Segundo o site Rio Verde News, o bebê deu entrada no Hospital Geral Paulino Alves da Cunha (HGPAC) na quarta-feira (12) em estado grave. Com os exames médicos foram identificadas hemorragia cerebral e suspeitas de fraturas na região da cabeça.

Os profissionais suspeitaram do estado clínico da criança, por diversos motivos, entre eles por algumas lesões não aparentarem ser do dia.

Ao ouvir a versão inicial do homem para entender o que tinha acontecido, a equipe médica suspeitou do relato e características dos ferimentos, e então acionou o Conselho Tutelar de Rio Verde (MS), que levou o caso para a Polícia Civil do município.

Para os investigadores, o homem sustentou inicialmente a mesma versão que apresentou a equipe do hospital.

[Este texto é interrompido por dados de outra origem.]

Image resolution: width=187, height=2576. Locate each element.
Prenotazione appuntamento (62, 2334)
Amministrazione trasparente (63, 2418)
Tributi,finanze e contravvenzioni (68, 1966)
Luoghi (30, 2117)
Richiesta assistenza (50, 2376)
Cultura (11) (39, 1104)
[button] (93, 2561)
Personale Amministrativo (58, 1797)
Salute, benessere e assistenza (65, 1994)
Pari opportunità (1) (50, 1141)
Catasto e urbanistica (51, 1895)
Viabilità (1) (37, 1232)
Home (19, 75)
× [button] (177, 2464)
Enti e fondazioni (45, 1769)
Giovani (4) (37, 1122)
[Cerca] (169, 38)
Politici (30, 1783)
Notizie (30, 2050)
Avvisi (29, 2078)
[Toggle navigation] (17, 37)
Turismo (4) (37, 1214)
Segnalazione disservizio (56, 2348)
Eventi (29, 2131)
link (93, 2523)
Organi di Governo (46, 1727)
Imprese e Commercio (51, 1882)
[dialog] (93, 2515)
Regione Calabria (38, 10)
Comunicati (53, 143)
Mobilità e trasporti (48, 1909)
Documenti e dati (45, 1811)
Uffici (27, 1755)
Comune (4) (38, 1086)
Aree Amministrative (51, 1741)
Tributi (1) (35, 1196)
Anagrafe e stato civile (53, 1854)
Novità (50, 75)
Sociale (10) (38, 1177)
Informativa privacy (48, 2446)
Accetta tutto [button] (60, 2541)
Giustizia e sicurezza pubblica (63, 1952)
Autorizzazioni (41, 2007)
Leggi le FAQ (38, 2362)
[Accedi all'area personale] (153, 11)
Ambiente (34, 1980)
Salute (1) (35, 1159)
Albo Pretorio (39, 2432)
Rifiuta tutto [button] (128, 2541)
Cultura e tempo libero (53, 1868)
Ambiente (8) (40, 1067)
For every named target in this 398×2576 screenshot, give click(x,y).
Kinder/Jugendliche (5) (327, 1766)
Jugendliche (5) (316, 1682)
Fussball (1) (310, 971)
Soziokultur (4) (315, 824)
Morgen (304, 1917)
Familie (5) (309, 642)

Segundo o relato, durante o banho o bebê teria sofrido uma queda e o homem teria caído em sobre o bebê, o que provocou as lesões.

No entanto, posteriormente, ele admitiu ter agredido a criança por perder a paciência. Conforme o novo relato, ele disse que o bebê estaria chorando insistentemente e, por isso, ele perdeu a paciência e o agrediu.

Com a confissão, os policiais deram voz de prisão ao homem e o levaram preso em flagrante para a Delegacia de Polícia Civil da cidade. Após audiência de custódia, a Justiça converteu a prisão em preventiva e o homem seguirá preso durante as investigações do caso.

A investigação apontou também, que o bebê estava sob cuidados do pai apenas, pois a mãe estava com outra criança, que necessitava de acompanhamento em uma unidade hospitalar.

O caso está registrado até o momento como maus-tratos e lesão corporal, previstos pelo artigo 136 e 129 do Código Penal.

Conforme a legislação, o crime de maus-tratos prevê aumento de pena quando a vítima é menor de 14 anos, com reclusão de dois a cinco anos como pena base, e maiores penalidades se os maus-tratos resultarem em lesão corporal grave ou morte. A lei prevê aumento de um terço em razão da idade da vítima.

A criança foi tranferida para uma unidade hospitalar de Campo Grande devido aos ferimentos e está internada.

A Polícia Civil está responsável pelo caso e ainda investiga circustâncias das lesões, dinâmica dos fatos, período exato em que ocorreram as lesões, bem como demais necessidades da investigação para esclarecer a situação.

Até o momento, as hipóteses das lesões anteriores a do dia é que teria ocorrido no domingo, mas a possibilidade ainda pode ser confirmada ou descartada pela equipe de investigação.

Violência infantil é crime. Denuncie no Disque 100, pelo Conselho Tutelar, 190 para Polícia Militar ou na Delegacia Especializada de Proteção à Criança e Adolescente (DEPCA).